I was on a panel of speakers a month ago for international women’s day hosted by Lululemon, called Movement for Change. A woman in the audience was teary eyed and asked our panel of ladies, “how do you not show emotions because being emotional is a sign of weakness?” This brave young soul got up and asked her question to the whole audience although she was shy about asking, told me later in a separate conversation after the event that she was called to ask it. I told her emotions are great! Sharing your scars, rather than your open wounds, allows you to be vulnerable and through your openness will invite others to be more vulnerable as well. Then you can connect heart to heart rather than mask to mask. In this way you both can connect and inspire each other to begin having real and deeper conversations. But sharing ALL your emotions and baggage, like word vomit, just to share it, with anyone, may be too much. Only share when the person has your back and cares for you.

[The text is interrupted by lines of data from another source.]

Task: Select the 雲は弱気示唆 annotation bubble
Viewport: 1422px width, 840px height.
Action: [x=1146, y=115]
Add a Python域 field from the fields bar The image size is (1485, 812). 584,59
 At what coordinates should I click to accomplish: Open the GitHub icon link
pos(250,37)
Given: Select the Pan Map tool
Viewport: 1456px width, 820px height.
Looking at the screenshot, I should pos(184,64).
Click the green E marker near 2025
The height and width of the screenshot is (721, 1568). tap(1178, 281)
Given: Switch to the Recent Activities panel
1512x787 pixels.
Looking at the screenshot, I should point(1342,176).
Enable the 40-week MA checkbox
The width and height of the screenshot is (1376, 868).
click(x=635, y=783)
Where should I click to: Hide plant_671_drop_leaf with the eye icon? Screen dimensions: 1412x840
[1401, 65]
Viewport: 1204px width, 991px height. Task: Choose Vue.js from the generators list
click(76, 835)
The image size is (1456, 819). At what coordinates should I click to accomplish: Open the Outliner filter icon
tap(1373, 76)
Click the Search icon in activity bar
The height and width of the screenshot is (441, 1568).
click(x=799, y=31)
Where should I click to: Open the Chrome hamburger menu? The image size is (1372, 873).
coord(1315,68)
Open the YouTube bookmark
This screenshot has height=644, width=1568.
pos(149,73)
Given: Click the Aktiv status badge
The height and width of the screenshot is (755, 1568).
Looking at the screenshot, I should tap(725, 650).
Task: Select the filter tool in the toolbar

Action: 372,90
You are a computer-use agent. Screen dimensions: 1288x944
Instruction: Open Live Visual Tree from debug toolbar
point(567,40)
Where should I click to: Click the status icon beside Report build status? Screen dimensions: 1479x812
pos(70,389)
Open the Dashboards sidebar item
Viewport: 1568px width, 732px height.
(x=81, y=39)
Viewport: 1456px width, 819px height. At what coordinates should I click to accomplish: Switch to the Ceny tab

So, it got me thinking. Being “emotional,” although often labeled as a female thing, is actually a human thing. No one is free from emotions. Okay, maybe except those rare psychopaths. There are people who may consciously or unconsciously choose to not partake in emotions, but we all have feelings – some more sensitive than others. Our emotions and feelings are not a sign of weakness. Society has placed unfair stereotypes of what strength looks like for a man and a woman, and it’s our job to unpack the meanings of them and see if they limit us or liberate us. The stereotypical definition of strength for men is that they are supposed to be strong not weak, not supposed talk about problems but fix them and showing emotion is a sign of weakness. Women are supposed to be natural nurturers, fit and youthful, happy and quiet.

All of these rules limit who we are and how we are supposed to show up in this world.

When we can divorce ourselves from these stereotypes and societal rules, we can then comprehend we have both feminine and masculine qualities and that men and women are more similar than we are different.

Showing emotions, having deep conversations, talking through our problems, crying – these are all traits of courage. Being vulnerable is a courageous thing because not a lot of people do it. Most people hide from an uncomfortable conversation, or shove their emotions under the rug or put on a mask to portray something they’re not – does this sound courageous to you?

So my invitation to you is to check in with what stereotypes you have bought into and are these really serving you? Are they holding you back? So, take some time this week to redefine what courage means to you – what does that look like in terms of certain qualities like being vulnerable, showing emotions and how can you show up to embody them?